┌──
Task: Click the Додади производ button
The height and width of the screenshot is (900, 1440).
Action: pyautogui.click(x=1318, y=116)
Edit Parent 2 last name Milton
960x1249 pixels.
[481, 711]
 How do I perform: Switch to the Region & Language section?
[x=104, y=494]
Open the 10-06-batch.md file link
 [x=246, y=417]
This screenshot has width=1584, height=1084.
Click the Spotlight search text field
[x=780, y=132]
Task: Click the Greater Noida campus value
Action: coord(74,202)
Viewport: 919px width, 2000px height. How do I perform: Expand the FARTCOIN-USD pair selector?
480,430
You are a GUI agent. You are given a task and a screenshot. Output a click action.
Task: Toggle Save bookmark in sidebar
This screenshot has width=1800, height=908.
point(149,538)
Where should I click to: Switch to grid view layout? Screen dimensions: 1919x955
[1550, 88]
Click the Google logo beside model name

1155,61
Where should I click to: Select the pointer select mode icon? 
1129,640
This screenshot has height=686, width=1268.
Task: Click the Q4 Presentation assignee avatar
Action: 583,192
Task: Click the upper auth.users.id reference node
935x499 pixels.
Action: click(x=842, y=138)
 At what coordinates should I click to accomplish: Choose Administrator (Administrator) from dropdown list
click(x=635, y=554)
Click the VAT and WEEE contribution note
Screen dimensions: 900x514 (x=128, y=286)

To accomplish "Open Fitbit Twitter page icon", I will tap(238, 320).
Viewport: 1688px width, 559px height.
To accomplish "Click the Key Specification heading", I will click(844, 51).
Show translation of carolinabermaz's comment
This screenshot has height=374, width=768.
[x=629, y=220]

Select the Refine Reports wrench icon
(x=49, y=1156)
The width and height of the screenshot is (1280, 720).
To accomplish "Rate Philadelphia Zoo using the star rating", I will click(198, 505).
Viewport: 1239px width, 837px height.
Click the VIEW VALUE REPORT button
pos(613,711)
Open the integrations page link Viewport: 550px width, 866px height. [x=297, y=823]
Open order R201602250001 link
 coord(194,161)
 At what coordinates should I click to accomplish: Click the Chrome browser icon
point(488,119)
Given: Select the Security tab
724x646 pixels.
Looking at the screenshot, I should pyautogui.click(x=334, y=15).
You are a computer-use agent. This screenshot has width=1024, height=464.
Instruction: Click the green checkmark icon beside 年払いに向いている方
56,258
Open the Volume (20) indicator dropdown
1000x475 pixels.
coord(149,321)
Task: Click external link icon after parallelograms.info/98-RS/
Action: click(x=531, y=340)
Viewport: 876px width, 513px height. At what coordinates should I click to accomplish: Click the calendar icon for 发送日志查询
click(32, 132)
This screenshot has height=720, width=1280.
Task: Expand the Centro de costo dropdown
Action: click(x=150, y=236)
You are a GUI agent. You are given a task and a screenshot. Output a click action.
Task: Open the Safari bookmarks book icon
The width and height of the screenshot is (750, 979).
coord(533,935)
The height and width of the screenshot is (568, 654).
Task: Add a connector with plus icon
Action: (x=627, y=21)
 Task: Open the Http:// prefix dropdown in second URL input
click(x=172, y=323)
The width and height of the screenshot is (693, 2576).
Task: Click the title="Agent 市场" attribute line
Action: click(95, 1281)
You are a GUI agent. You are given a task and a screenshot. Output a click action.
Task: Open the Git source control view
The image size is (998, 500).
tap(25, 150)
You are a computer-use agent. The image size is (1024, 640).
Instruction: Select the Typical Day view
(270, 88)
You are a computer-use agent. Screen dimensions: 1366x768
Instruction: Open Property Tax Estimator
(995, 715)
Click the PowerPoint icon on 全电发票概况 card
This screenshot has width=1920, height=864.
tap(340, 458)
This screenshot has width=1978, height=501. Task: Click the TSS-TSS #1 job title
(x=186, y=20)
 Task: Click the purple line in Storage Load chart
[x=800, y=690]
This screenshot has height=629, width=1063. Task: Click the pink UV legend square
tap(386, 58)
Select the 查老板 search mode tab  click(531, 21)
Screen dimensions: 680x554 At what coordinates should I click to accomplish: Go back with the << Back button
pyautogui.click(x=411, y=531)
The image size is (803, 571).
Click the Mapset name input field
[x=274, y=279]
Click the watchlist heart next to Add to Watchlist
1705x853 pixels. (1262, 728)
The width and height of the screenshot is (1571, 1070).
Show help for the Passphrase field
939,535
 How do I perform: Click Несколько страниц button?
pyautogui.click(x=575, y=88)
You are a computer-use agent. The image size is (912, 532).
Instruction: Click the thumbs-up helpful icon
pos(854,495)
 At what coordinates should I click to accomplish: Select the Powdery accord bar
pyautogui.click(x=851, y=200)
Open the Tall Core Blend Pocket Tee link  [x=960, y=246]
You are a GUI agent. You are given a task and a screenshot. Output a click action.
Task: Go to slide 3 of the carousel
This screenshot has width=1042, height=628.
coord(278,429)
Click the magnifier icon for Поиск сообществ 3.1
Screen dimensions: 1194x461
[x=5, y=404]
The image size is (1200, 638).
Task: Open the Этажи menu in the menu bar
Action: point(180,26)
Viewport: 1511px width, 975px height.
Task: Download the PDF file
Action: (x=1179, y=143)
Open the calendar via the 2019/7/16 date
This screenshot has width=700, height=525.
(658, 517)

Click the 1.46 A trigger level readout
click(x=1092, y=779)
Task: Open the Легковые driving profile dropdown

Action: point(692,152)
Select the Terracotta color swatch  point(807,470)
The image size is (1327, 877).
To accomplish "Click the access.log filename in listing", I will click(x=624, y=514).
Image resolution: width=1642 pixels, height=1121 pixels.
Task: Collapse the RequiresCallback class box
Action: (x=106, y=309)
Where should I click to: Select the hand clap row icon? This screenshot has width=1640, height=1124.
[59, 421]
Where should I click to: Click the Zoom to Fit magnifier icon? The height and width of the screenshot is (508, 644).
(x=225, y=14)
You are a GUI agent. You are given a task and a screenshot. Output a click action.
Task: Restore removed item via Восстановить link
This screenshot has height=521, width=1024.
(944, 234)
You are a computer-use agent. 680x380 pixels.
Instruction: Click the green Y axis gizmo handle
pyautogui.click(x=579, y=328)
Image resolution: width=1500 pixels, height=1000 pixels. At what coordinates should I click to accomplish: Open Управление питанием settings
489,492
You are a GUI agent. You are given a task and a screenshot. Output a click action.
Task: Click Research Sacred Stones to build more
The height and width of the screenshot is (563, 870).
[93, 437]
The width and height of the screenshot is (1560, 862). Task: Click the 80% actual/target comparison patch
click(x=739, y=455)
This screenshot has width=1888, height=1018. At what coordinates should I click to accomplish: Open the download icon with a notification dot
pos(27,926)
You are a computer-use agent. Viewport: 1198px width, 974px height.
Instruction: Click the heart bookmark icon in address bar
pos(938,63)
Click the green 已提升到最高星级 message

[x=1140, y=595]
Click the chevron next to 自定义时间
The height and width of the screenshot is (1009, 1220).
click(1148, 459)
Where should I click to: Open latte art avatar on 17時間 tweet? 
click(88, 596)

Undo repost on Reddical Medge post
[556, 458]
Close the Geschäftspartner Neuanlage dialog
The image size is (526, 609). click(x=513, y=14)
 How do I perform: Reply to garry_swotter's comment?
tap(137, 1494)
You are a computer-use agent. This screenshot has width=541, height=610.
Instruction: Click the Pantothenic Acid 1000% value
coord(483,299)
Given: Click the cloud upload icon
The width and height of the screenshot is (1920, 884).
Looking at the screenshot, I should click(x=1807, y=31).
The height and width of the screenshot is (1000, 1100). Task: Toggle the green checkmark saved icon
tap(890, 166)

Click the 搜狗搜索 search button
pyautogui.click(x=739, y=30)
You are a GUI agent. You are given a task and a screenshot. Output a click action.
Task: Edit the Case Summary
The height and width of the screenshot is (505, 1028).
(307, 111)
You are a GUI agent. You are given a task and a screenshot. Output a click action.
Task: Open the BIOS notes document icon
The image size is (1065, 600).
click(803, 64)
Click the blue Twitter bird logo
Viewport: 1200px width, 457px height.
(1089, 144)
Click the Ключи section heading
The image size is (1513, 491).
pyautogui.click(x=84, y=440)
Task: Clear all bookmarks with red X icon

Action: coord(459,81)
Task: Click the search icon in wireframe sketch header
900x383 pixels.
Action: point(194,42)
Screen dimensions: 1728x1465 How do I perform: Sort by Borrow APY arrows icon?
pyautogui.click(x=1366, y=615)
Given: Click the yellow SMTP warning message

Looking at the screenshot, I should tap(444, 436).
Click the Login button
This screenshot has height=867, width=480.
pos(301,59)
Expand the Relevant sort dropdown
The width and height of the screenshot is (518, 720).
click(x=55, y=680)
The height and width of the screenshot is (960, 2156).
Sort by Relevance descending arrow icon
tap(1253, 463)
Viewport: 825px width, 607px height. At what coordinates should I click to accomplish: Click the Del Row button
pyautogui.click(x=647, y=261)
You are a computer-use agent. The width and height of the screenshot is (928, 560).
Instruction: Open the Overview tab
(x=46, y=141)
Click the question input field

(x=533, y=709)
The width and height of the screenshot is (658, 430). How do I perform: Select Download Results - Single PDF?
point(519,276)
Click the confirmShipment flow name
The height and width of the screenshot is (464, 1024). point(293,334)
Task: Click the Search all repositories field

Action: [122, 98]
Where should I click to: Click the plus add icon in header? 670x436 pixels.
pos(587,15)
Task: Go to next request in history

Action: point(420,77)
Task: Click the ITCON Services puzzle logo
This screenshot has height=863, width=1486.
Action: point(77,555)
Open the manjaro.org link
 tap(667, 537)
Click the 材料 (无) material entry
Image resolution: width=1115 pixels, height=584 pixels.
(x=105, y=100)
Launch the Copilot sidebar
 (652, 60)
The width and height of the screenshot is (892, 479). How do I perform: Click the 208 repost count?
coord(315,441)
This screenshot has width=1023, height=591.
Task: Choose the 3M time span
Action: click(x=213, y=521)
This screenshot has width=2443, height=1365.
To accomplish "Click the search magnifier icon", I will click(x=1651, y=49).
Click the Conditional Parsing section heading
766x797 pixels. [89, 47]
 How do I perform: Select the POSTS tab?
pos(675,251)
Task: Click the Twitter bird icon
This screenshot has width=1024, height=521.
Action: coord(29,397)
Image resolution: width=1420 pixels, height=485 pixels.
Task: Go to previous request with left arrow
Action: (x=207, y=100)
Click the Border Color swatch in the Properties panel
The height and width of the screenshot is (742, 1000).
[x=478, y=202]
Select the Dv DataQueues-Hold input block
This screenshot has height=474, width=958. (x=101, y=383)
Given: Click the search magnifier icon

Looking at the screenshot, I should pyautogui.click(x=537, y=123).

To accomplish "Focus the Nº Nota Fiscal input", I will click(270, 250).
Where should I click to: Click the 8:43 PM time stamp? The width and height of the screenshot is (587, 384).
└──
> Your objective: The lines to copy are those above that contain the string "Twitter".

> Exercise response:
To accomplish "Open Fitbit Twitter page icon", I will tap(238, 320).
Click the blue Twitter bird logo
Task: Click the Twitter bird icon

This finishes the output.